“The album and the film is about people uniting through dance and music, dealing with a lot of the social problems we have. I feel that there’s one thing that we all have in common, and that’s music. I know a song can’t change the world, but if our music could inspire some of the people and make them want to join hands and begin to deal with a lot of the social problems we have, then hopefully we could make some sort of progress, and that’s pretty much what it’s all about.
With this heartfelt and inspiring speech at a press conference in the year of 1989 that Janet Jackson started the Rhythm Nation 1814 Era. After the success of the Control album, released in 1986, and all the attention she received from the media and the music world, Janet was still motivated to compose. In the interviews, she even said that the executives from her record label wanted her to record a Control pt. 2, expanding the ideas and contents of the album to give life to her new project. They wanted her to touch on the drama surround the Jackson family, Janet, however, refused, saying that it was exactly what the audience would be expecting from her.
She then joined forces, once again, with the duo of producers Jimmy Jam and Terry Lewis in the Flyte Time Records studios in Minneapolis, and started working on what would be, arguably, her greatest album and a revolution in pop music. More confident and comfortable to talk about whatever she wanted, Janet contributed in different tracks along with Jimmy and Terry. She also composed and produced ‘Black Cat ‘ by herself.
This track, which would later become one of the biggest hits of her career, diverged from the sound that the fans were used to and showcased lots of guitar and raspy, screamy vocals. Janet’s inspiration to compose this song came from the story of a young drug addict who had pleaded for help from Jimmy Jam. “Control was about my world, my life and things that had happened to me. Now, I want to talk about issues of our world “. The phrase said by Janet in 1990 very well defines the whole concept of the album. Rhythm Nation 1814 talked about drugs, violence, racism and social inequality, problems that were ubiquitous in the world in the early 90’s and, in a sense, still today.
With the aid of audiovisual tools, Janet made history with the music videos and the short-film from this album. The film, directed by Dominic Sena was a TV special, later released on VHS, which told the story Kickdrum, a poor black boy that dreamt of becoming a musician, but saw this dream increasingly distant due to the difficulties and prejudice. Very angry, he ends up succumbing to the world of crime. The roughly 15-minute-long short film shows how music and dance saved the boy, a metaphor for the real intent of Janet with this album: to make people open their eyes and join to fight against real threats, social problems.

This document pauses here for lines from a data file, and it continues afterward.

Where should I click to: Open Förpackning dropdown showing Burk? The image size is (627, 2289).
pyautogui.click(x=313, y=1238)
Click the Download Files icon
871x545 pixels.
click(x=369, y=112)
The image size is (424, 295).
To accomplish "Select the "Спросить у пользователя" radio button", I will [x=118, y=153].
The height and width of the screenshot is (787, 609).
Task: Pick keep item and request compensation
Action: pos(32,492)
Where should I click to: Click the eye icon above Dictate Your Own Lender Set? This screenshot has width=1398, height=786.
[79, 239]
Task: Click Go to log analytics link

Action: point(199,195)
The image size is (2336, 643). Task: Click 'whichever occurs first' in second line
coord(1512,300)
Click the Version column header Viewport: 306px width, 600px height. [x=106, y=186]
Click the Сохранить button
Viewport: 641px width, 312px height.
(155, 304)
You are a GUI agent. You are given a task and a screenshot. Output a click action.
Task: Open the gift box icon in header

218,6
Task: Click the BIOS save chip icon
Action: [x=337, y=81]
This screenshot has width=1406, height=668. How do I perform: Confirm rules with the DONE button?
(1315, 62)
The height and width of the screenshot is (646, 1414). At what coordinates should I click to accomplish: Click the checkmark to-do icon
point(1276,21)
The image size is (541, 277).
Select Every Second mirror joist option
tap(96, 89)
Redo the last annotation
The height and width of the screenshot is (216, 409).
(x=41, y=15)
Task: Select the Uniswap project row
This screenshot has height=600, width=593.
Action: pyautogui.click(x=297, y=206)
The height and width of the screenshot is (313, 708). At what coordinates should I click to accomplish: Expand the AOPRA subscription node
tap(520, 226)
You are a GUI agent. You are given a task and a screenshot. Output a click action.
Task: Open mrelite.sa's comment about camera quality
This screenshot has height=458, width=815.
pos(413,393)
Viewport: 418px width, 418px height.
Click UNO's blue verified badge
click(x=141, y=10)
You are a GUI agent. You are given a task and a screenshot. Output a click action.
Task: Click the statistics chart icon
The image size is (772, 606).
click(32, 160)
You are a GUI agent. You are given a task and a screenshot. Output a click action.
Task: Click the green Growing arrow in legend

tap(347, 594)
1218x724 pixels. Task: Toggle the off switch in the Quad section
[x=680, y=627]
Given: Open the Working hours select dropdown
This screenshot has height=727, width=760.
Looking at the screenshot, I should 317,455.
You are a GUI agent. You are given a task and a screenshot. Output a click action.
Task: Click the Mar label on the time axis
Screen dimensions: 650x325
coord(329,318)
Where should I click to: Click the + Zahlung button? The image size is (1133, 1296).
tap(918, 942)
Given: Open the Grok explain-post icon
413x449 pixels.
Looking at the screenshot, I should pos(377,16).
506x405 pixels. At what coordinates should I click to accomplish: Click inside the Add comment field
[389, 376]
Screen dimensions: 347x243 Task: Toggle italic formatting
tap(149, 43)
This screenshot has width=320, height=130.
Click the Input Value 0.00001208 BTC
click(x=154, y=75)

Janet Jackson’s Rhythm Nation 1814 remains the best-selling album of 1990 in the U.S. and the first and only to have seven Top 5 Hits on the Billboard Hot 100. The album had five Grammy nominations that year and gave Janet the Best Music Video Award. All of this without mentioning the breaking record at the Billboard Music Awards of 1990, when Janet took home 15 of the 16 awards she was nominated to. To date, the album is a milestone in the history of music and reference to many young artists.